This morning, on the walk home from school, my daughter suddenly pointed towards the grass and said “Stop! The orange thing!” I spun around, trying to figure out what she was talking about, and finally saw it: a little orange circle that’s part of our backgammon set. She had been playing with it on Friday morning, and I guess she carried it while we walked Indy to school and then dropped it somewhere along the way. It sat there all weekend long, and was still sitting there this morning, waiting to be seen. And my daughter did see it, right away. Not because she was looking “for” anything, or even really “at” anything…she was just looking.
I remember what that felt like, to just look. I miss it so much.
I barely remember anything I learned in the ice-skating classes I took for years and years, but I do remember the precise sound of my blade against the ice, how satisfying it was to hear the scrape build and build and then suddenly go silent when I made a quick stop. When I flip back through my memories like a scrapbook, what pops out at me are moments so small and quiet they almost seem silly: sitting on a dock late at night, watching dots of light on the black water. Laying on the carpet in my grandmother’s apartment – a brown one that smelled like dogs – and spinning a big plastic globe around and around on its axis. Standing in a white shower, inhaling the scent of cucumbers and arugula and wishing everything in my life smelled just like that soap.
All of these memories have something in common: they were moments when I was just there.
I haven’t made one of those memories in a long, long time. I can’t even remember how. All I can think about these days is how I’m missing it, everything. I’m living my life ten steps ahead of where I am, existing in a moment that hasn’t even come to pass yet. When I’m watching my kids ride down the block on their scooters, I’m thinking about the email I have to send and the appointment I have to book. My husband tells me a story about his day and I nod my head and say the things I’m supposed to say, but I’m not really there: I’m already somewhere in the future, getting the next thing done.
“Be mindful.” “Be present.” “Exist in the moment.”
Do you have any idea how tired I am of hearing these things? Of saying them to myself?
Meditate? I KNOW. I know I’m supposed to meditate. I know I’m supposed to turn off my phone, to not check my email once in awhile, to be wherever it is that I am instead of squirreling myself away, burrowing down into a mind overflowing with lists and plans and check marks and favoring what must be done over what is.

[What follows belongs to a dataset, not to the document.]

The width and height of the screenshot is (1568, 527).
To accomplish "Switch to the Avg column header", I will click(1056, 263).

I know where my inability to be present comes from, by the way; it’s no mystery to me. Part of it is a byproduct of living in a world where everything moves way too fast, where the flood of information is relentless and overwhelming, where the focus is on documenting experiences rather than actually experiencing them. But the rest of it is a creature of my own making: I am a person who is utterly convinced that if she stops worrying about what’s next, she’ll lose her focus, and everything will slip away.
I want to be present. I can’t do it. And the price I pay for this inability is watching my life go by like a movie I’m only half-paying attention to.
Sometimes, though, there are flashes of what could be, moments that make me remember what it all used to feel like. Yesterday afternoon my daughter wanted me to swim with her, and so we paddled back and forth, me holding her around her waist and saying “kick kick kick” while she paddled furiously, giggling and clutching at me so I knew not to let her go. And then something changed, or clicked, and she put her face down and raised her arms up, and she took off.
All of a sudden she could swim, and once she knew she could she couldn’t stop: she went back and forth, back and forth, from one side of the pool to the other, all by herself. I wanted to see what she looked like when she was swimming, and so I put on my dive mask and exhaled until I was sitting on the floor of the pool, looking up at her little body wiggling through the water, her cheeks puffed out with air, all laser focus and determination. She reached the steps of the pool and poked her head up, but I had some breath still left in me, so I flipped upside down and hung there, listening to the hum of the filter, looking at my feet silhouetted against the surface of the water and the sun and the sky. It was only for a couple of seconds, but for a moment I was just there, watching.